Mount Fuji was named an official World Heritage Site by UNESCO in June. The summit of Fuji sits at 12,389 feet in the sky, but that didn’t stop Google from strapping a Google Street View cam to a climbers back.
Setsuo Murai, head of Geo Partnerships for Google Japan, revealed on the company’s official blog:
“The Street View collection covers the highly popular Yoshida trail that takes hikers up the mountain, the full walk around the crater at the top, and the quick zigzag descent. We hope these 14,000 panos of new imagery will give climbers a sense of the terrain to expect under their feet — especially all the night-time climbers who shuffle up in the dark to see the sunrise at the crack of dawn.”

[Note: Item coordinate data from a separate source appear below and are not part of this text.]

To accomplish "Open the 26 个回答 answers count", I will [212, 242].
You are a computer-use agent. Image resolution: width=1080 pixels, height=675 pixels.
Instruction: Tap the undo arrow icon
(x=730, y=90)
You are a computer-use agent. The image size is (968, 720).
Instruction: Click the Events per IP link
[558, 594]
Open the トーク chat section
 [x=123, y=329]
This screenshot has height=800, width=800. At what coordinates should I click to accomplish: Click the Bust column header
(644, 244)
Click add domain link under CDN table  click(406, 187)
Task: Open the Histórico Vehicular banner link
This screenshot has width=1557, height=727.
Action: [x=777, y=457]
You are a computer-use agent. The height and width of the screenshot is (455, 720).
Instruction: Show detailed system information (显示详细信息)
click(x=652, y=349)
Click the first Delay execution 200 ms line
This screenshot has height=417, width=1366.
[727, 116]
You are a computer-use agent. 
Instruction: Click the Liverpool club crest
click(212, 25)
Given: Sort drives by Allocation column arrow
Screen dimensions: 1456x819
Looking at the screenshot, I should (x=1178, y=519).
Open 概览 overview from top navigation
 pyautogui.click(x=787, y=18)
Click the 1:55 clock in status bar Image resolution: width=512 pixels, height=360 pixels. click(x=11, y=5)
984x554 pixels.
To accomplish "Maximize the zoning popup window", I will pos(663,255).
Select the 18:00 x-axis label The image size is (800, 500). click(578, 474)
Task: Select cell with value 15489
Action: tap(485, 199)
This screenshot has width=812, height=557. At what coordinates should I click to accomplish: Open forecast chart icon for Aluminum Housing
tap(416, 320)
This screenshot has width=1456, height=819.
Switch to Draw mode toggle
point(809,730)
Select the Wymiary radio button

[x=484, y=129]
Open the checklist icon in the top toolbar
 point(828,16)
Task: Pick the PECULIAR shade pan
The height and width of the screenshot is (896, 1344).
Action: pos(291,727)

Google has been attempting to document as many UNESCO World Heritage Sites as possible. The search giant has already captured Himeji Castle, Ogasawara Islands, and the Hiroshima Peace Memoria.
Simply search for “Mount Fuji” in Google Street View to take the official tour of the summit.
Here’s a video showcasing Google’s documentation of Mount Fuji via the Google Street View platform:
While I applaud Google’s attempts to document the world, I’m still at a loss for how the Google Street View car managed to drive right by my sleepy town of 2700 people without so much as one picture being taken!
Recently I reported on Google Street View’s decision to document Harry Potter’s Diagon Alley.
Do you think the Google Street View program with Mount Fuji and other hard to reach spaces is worth a closer look?